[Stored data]
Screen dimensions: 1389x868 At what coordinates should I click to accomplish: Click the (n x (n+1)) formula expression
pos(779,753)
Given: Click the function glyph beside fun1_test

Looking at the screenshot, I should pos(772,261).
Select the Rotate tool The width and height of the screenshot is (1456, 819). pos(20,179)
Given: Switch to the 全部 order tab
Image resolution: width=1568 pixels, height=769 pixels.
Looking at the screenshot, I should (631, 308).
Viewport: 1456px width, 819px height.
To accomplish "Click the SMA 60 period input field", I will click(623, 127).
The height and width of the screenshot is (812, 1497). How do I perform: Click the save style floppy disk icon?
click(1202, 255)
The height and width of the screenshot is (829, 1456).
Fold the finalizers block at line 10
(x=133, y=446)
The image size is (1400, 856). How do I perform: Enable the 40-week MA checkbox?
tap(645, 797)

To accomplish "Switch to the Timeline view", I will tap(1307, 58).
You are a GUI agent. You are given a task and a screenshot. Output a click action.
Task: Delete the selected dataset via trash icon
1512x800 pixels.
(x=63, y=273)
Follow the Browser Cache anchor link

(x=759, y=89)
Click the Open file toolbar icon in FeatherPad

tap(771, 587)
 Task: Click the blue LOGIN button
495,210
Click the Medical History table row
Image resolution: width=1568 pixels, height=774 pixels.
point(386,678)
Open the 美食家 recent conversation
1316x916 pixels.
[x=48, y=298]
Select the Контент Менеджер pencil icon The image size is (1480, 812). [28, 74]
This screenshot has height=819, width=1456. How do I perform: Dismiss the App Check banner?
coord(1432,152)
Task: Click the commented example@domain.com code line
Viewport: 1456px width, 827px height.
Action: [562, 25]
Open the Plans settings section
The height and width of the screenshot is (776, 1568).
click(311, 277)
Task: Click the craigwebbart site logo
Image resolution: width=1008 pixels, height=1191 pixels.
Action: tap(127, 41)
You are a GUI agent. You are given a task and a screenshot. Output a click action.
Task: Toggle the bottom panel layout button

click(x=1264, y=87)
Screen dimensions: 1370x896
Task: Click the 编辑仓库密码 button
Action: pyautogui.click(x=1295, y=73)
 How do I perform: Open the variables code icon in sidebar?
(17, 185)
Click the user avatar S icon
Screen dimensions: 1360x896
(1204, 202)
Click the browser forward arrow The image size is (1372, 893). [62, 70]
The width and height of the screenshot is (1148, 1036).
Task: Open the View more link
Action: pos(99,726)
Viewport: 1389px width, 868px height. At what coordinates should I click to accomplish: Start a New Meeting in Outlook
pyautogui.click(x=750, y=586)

YOUR INSTRUCTIONS:
Every record above belongs in the answer, reproduced exactly.

TASK RESULT:
Screen dimensions: 1389x868 At what coordinates should I click to accomplish: Click the (n x (n+1)) formula expression
pos(779,753)
Given: Click the function glyph beside fun1_test

Looking at the screenshot, I should pos(772,261).
Select the Rotate tool The width and height of the screenshot is (1456, 819). pos(20,179)
Given: Switch to the 全部 order tab
Image resolution: width=1568 pixels, height=769 pixels.
Looking at the screenshot, I should (631, 308).
Viewport: 1456px width, 819px height.
To accomplish "Click the SMA 60 period input field", I will click(623, 127).
The height and width of the screenshot is (812, 1497). How do I perform: Click the save style floppy disk icon?
click(1202, 255)
The height and width of the screenshot is (829, 1456).
Fold the finalizers block at line 10
(x=133, y=446)
The image size is (1400, 856). How do I perform: Enable the 40-week MA checkbox?
tap(645, 797)

To accomplish "Switch to the Timeline view", I will tap(1307, 58).
You are a GUI agent. You are given a task and a screenshot. Output a click action.
Task: Delete the selected dataset via trash icon
1512x800 pixels.
(x=63, y=273)
Follow the Browser Cache anchor link

(x=759, y=89)
Click the Open file toolbar icon in FeatherPad

tap(771, 587)
 Task: Click the blue LOGIN button
495,210
Click the Medical History table row
Image resolution: width=1568 pixels, height=774 pixels.
point(386,678)
Open the 美食家 recent conversation
1316x916 pixels.
[x=48, y=298]
Select the Контент Менеджер pencil icon The image size is (1480, 812). [28, 74]
This screenshot has height=819, width=1456. How do I perform: Dismiss the App Check banner?
coord(1432,152)
Task: Click the commented example@domain.com code line
Viewport: 1456px width, 827px height.
Action: [562, 25]
Open the Plans settings section
The height and width of the screenshot is (776, 1568).
click(311, 277)
Task: Click the craigwebbart site logo
Image resolution: width=1008 pixels, height=1191 pixels.
Action: tap(127, 41)
You are a GUI agent. You are given a task and a screenshot. Output a click action.
Task: Toggle the bottom panel layout button

click(x=1264, y=87)
Screen dimensions: 1370x896
Task: Click the 编辑仓库密码 button
Action: pyautogui.click(x=1295, y=73)
 How do I perform: Open the variables code icon in sidebar?
(17, 185)
Click the user avatar S icon
Screen dimensions: 1360x896
(1204, 202)
Click the browser forward arrow The image size is (1372, 893). [62, 70]
The width and height of the screenshot is (1148, 1036).
Task: Open the View more link
Action: pos(99,726)
Viewport: 1389px width, 868px height. At what coordinates should I click to accomplish: Start a New Meeting in Outlook
pyautogui.click(x=750, y=586)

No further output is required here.